The whole transplant thing makes me angry. They let smokers on it. People who crapped up their lungs on purpose and not my Derek. It’s supposed to be too risky because they have to give him lots of immunosuppressants after the operation. A lot of patients get infections post-op. If you are resistant to all antibiotics, you die. But what’s the alternative? They could try. Why would his new lungs be resistant? I don’t get it at all.
“Listen.” I draw spirals on his chest. “I’ve got two lungs with five healthy, pink lobes.” At last being an absolute Amazon is a good thing. You have to be mega-tall to be considered as a living donor. “You can have one.”

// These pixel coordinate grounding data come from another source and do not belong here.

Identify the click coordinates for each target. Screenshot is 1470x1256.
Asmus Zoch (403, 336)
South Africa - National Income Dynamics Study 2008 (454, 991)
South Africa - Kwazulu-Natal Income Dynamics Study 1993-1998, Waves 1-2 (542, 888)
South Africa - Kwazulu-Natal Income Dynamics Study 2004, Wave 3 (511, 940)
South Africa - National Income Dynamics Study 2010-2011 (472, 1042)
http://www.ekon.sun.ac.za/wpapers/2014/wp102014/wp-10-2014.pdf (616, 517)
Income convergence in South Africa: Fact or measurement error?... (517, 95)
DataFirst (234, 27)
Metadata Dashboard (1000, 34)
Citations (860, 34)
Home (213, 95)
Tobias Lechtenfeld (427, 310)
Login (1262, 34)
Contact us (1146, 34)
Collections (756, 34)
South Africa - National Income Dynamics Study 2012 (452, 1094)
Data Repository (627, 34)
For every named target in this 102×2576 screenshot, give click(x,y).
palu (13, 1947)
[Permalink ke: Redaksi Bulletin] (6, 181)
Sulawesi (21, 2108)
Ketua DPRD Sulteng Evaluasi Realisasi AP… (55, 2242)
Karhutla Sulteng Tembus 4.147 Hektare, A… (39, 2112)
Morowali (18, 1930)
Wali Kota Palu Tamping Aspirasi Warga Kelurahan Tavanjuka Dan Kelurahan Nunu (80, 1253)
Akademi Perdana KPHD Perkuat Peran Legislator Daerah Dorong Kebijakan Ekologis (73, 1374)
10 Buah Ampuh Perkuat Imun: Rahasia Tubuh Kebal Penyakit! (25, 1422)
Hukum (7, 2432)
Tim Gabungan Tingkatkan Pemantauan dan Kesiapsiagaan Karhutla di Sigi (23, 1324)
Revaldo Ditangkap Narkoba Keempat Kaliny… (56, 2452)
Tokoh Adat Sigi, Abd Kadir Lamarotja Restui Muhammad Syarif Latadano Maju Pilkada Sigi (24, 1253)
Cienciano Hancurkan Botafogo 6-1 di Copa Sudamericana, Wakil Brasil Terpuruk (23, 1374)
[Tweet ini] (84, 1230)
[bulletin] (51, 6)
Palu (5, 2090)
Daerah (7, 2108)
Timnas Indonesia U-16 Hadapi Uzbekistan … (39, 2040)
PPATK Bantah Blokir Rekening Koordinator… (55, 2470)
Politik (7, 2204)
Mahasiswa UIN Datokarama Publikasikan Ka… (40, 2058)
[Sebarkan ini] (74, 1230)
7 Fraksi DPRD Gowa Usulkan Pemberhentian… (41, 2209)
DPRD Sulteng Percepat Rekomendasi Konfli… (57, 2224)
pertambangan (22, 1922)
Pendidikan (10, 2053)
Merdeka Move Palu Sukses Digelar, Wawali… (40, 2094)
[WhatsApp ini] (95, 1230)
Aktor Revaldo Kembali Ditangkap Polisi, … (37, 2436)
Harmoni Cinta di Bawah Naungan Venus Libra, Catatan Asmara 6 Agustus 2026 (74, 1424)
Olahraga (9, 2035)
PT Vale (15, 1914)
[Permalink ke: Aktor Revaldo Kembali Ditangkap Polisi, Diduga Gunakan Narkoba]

He ignores me. Derek saw me reading those books his mom left. I’ve gone through them all three times. If I give Derek a lobe, then we’d just need an uncle or friendly giant to give him another one. They usually only do living lobar transplants on small women and children who have small ribcages for the smaller lungs, but wouldn’t little lungs be better for Derek than no lungs? “I’m going to get tested. If you don’t want it, I’ll give it to somebody else.”
“No one is cutting you up.”
That gets to me. I can’t talk anymore or I’ll break that promise about losing it in front of him. I don’t want him to know there’s a lump in my throat too big to swallow. His arms wrap around me, and I relax on his chest. He falls asleep holding me, comforting me. I think he does know.
I don’t want to move. He’ll wake up. I can’t sleep. What if I relax my grip, and he slips quietly away? I lie there, hour after hour, listening to him fight through each breath. Meg and another nurse come and go all night like I don’t exist. This is strange. What aren’t they telling me? They up his oxygen flow, put a new bag on his IV, plug his feeding tube in the slot in his stomach, punch up his morphine pump.
All this stuff that keeps him alive—it used to scare me.